The expertise of the multidisciplinary team provides comprehensive service to families which connect them with agencies, resources and services which would enhance the caregiver’s ability to understand MCI, dementia, its impact on cognition, behavior; the individual and family as a whole. The teams cultural sensitivity required their solicitation of funds which brought my role into their midst, as a Spanish speaking social worker.

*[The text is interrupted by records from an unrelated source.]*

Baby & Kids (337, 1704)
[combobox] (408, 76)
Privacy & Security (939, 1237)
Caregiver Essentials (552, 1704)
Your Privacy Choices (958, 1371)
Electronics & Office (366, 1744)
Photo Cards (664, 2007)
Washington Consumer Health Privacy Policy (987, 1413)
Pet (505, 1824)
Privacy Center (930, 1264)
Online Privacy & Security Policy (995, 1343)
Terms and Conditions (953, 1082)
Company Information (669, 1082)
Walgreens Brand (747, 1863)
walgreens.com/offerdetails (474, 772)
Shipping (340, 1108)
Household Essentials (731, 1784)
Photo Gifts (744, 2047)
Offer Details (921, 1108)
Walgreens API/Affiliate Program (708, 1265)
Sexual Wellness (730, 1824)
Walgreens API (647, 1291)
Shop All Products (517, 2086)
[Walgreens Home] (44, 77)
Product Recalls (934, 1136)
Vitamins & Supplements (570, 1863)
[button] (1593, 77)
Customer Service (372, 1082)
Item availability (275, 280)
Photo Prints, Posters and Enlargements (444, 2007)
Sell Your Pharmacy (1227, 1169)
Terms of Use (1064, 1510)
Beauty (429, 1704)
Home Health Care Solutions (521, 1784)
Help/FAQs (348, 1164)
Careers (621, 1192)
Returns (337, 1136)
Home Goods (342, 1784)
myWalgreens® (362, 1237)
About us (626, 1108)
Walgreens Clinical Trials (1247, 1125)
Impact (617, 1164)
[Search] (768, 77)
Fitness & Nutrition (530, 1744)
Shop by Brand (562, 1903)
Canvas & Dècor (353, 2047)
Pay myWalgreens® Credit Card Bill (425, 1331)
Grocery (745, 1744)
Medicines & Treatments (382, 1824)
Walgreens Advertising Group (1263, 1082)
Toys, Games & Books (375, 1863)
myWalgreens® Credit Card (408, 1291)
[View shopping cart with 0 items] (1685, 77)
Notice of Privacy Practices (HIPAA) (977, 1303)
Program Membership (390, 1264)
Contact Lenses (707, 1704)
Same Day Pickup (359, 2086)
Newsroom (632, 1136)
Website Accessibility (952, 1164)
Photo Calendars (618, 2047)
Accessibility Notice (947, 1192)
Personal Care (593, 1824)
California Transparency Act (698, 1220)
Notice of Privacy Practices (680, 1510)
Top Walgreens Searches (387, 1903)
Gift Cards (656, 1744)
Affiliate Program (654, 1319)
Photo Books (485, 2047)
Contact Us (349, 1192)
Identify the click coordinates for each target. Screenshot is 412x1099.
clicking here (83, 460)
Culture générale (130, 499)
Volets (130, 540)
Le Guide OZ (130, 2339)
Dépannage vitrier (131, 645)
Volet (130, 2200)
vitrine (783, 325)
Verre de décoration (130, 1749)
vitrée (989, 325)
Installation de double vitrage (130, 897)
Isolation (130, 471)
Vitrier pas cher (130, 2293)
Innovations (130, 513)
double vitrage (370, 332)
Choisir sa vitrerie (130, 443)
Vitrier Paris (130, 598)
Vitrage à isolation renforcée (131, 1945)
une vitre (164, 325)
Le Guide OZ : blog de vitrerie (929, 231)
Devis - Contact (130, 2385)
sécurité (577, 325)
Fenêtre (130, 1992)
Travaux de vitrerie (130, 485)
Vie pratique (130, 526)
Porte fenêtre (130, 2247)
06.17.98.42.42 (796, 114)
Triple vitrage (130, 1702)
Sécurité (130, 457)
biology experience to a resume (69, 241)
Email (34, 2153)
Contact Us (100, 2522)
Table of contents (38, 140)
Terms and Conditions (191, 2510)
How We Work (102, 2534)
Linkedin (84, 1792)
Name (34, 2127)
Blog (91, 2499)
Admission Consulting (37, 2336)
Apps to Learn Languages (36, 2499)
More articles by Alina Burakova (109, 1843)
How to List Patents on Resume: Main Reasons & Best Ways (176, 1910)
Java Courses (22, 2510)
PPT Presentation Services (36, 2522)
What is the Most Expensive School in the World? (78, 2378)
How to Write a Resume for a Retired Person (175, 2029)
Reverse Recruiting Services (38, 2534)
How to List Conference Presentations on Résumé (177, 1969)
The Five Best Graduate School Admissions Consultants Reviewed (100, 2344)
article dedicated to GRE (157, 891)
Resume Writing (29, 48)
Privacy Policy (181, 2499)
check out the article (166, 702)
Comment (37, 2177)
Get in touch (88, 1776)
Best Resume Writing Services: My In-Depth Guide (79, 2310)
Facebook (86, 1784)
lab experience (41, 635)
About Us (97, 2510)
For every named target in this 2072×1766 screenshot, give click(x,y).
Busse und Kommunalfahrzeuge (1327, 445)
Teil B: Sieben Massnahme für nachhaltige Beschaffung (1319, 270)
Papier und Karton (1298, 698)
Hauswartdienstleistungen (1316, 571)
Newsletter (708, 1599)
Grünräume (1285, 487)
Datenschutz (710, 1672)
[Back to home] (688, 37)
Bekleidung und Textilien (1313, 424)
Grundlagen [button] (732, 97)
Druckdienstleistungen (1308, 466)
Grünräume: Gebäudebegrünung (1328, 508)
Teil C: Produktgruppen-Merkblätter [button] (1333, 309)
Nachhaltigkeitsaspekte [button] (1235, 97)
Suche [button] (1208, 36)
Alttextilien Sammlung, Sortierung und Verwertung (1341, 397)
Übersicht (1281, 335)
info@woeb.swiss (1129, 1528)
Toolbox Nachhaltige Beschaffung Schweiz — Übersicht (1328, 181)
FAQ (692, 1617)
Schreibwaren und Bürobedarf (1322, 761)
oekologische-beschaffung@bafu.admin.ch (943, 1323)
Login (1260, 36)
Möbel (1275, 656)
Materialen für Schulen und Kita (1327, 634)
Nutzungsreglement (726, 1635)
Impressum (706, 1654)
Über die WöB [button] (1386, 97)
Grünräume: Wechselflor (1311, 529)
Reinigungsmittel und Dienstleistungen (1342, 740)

My work with the California Southland Chapter involved extensive community outreach and networking. When appropriate, I shared learning experiences from the USC-Rancho/Los Amigos CADC which highlighted the multidisciplinary team’s treatment expertise, state of the art research and community resource collaboration.
As I provided community education workshops at churches, senior centers; and many other social service agencies through out LA County; I was able to refer many middle age individuals and seniors (English and Spanish speaking) to the Memory Clinic for diagnosis, treatment and 2nd opinions. In addition, it was good to see the communities’ interest at these events as I provided information on how they and their families could participate in research opportunities to enhance knowledge of the disease process, treatment and possible cure.
The highlight, on a personal level, was the opportunity to learn from each team member, and to see from each team member a willingness to share their knowledge and expertise with other professionals and students.
The true treasure for the community was the dedication and sincere respect with which they provide service to each and every client, regardless of educational level or social economic status.